> Exercice court A: Extrayez de la décision du Conseil d'État le passage compris entre « Vu les procédures » et « du 3 janvi... », bornes incluses.
> Exercice court B:
Dans la décision du Conseil d'État, répondez brièvement aux questions suivantes :
(i) Quelle chambre du Conseil d'État a rendu la décision ?
(ii) À quelle date le président du tribunal administratif de Poitiers a-t-il rendu l'ordonnance n° 1700072 ?
(iii) En application de quel article la requête a-t-elle été transmise au Conseil d'État ?
> Exercice court C: Dans la décision du Conseil d'État, reformulez sous forme de liste le paragraphe qui commence par « 1° Sous le n° 407438 » en conservant ses faits principaux.

France | France, Conseil d'État, 4ème chambre, 13 juin 2018, 407438


Vu les procédures suivantes :

1° Sous le n° 407438, par une ordonnance n° 1700072 du 30 janvier 2017, enregistrée le 2 février 2017 au secrétariat du contentieux du Conseil d'Etat, le président du tribunal administratif de Poitiers a transmis au Conseil d'Etat, en application de l'article R. 351-2 du code de justice administrative, la requête, enregistrée le 10 janvier 2017 au greffe de ce tribunal, présentée par M. B...A.... Par cette requête et un nouveau mémoire, enregistrés le 20 novembre 2017 au secrétariat du contentieux du conseil d'Etat, M. A...demande au Conseil

d'Etat :

1°) d'annuler pour excès de pouvoir la décision du 3 janvi...

> Lignes:
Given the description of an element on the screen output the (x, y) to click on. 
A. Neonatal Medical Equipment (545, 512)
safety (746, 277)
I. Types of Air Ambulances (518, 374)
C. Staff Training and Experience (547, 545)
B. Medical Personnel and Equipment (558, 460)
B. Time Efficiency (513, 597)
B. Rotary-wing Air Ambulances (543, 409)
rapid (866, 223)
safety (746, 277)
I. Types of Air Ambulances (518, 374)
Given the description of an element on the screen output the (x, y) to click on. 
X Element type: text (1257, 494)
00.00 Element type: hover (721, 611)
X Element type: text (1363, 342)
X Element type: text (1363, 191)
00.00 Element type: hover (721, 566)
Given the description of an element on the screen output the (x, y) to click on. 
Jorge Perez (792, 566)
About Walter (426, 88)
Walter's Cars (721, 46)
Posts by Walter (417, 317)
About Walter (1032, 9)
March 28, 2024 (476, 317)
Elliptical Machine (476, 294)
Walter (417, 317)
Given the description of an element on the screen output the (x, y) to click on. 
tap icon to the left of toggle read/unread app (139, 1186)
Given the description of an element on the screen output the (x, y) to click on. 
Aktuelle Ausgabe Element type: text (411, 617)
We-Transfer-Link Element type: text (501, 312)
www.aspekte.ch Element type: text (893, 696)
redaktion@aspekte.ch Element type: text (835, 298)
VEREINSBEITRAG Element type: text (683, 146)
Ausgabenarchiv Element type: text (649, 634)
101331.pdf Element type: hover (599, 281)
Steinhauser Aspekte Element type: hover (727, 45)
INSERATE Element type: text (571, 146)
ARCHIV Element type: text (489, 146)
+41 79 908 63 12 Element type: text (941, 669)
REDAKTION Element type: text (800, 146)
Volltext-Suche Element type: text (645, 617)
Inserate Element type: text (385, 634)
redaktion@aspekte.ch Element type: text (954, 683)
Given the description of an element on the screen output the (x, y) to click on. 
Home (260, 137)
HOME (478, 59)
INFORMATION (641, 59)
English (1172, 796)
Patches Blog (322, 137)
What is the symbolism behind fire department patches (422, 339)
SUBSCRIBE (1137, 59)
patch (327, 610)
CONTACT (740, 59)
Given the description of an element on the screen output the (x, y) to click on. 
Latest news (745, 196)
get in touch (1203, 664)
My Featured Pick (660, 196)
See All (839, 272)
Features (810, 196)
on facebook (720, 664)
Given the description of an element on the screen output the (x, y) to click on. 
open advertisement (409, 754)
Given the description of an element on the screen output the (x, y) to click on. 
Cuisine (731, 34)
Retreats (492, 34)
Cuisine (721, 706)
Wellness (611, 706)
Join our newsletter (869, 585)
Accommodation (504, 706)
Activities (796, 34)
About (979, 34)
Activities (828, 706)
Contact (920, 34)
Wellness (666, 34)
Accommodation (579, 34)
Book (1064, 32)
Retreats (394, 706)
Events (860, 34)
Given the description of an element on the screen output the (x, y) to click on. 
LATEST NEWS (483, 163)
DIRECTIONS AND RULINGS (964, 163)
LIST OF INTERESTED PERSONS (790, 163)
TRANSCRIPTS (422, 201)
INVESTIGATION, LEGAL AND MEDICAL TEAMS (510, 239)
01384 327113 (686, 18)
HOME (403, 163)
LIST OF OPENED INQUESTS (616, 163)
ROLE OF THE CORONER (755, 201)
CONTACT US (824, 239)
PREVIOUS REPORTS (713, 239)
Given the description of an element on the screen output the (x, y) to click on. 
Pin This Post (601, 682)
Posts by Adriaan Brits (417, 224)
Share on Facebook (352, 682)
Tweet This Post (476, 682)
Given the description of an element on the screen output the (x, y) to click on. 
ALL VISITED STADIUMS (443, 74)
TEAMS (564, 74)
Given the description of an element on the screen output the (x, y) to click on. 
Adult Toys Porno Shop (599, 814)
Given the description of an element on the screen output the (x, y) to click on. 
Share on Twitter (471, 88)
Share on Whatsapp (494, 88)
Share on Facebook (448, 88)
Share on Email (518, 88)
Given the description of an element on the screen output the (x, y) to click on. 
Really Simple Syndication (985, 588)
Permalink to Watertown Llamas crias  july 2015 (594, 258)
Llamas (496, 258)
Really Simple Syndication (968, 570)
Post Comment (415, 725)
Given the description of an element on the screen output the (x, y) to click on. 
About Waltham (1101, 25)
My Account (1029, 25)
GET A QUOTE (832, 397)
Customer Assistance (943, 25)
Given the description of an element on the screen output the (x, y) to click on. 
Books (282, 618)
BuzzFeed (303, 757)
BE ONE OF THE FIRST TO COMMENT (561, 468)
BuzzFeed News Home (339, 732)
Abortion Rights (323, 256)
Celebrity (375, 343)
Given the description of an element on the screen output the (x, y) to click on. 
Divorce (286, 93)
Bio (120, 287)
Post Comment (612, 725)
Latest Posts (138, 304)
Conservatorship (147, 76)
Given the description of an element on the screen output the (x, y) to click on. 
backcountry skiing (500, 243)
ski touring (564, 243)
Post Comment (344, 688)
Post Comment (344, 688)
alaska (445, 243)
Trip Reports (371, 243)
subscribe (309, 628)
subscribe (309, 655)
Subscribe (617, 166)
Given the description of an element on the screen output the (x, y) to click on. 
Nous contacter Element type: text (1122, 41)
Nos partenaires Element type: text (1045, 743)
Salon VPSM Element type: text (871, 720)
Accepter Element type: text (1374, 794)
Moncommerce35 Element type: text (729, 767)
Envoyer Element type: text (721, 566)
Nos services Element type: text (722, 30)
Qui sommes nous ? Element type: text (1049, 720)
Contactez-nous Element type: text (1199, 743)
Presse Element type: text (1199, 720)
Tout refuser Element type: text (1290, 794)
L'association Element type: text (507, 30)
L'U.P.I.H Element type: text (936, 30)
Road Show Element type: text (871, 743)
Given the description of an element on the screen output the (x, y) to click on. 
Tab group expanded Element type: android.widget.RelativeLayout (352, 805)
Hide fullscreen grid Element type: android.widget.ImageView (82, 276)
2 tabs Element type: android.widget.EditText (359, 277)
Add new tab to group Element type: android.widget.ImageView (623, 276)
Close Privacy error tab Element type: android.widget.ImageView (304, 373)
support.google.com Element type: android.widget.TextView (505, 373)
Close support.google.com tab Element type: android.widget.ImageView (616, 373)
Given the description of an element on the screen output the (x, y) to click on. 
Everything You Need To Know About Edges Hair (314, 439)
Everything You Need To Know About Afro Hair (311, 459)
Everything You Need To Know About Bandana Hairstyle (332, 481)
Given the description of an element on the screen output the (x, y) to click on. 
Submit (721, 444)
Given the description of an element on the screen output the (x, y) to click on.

> Réponse finale A:
Vu les procédures suivantes :

1° Sous le n° 407438, par une ordonnance n° 1700072 du 30 janvier 2017, enregistrée le 2 février 2017 au secrétariat du contentieux du Conseil d'Etat, le président du tribunal administratif de Poitiers a transmis au Conseil d'Etat, en application de l'article R. 351-2 du code de justice administrative, la requête, enregistrée le 10 janvier 2017 au greffe de ce tribunal, présentée par M. B...A.... Par cette requête et un nouveau mémoire, enregistrés le 20 novembre 2017 au secrétariat du contentieux du conseil d'Etat, M. A...demande au Conseil

d'Etat :

1°) d'annuler pour excès de pouvoir la décision du 3 janvi...

> Réponse finale B:
(i) La 4ème chambre.
(ii) Le 30 janvier 2017.
(iii) L'article R. 351-2 du code de justice administrative.

> Réponse finale C:
- Procédure enregistrée sous le n° 407438.
- Ordonnance n° 1700072 du 30 janvier 2017 du président du tribunal administratif de Poitiers, enregistrée le 2 février 2017 au secrétariat du contentieux du Conseil d'État.
- Transmission au Conseil d'État, en application de l'article R. 351-2 du code de justice administrative, de la requête présentée par M. B...A....
- Requête enregistrée le 10 janvier 2017 au greffe du tribunal administratif de Poitiers.
- Par cette requête et un nouveau mémoire, enregistrés le 20 novembre 2017 au secrétariat du contentieux du Conseil d'État, M. A... présente ses demandes au Conseil d'État.